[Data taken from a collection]
• • • •
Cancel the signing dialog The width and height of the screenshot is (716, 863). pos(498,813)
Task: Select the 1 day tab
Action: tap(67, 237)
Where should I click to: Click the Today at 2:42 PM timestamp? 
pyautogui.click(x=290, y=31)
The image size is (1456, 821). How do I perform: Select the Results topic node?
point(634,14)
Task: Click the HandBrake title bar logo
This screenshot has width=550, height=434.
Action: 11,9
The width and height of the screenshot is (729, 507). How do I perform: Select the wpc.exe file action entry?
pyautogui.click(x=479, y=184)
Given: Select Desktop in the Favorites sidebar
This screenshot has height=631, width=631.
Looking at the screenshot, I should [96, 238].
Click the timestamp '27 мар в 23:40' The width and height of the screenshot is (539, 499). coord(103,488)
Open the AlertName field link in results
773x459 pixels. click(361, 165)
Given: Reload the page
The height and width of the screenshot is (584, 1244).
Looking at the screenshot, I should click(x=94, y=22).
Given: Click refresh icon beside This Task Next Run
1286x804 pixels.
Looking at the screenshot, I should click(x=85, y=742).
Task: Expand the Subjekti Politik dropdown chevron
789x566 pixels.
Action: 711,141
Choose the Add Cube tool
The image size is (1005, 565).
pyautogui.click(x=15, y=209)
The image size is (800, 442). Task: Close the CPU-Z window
• • • •
EXERCISE PROMPT:
Find each line in the rows above that contains the word "should", and copy those lines out.

TASK SOLUTION:
Where should I click to: Click the Today at 2:42 PM timestamp? 
Looking at the screenshot, I should [96, 238].
Looking at the screenshot, I should click(x=94, y=22).
Looking at the screenshot, I should click(x=85, y=742).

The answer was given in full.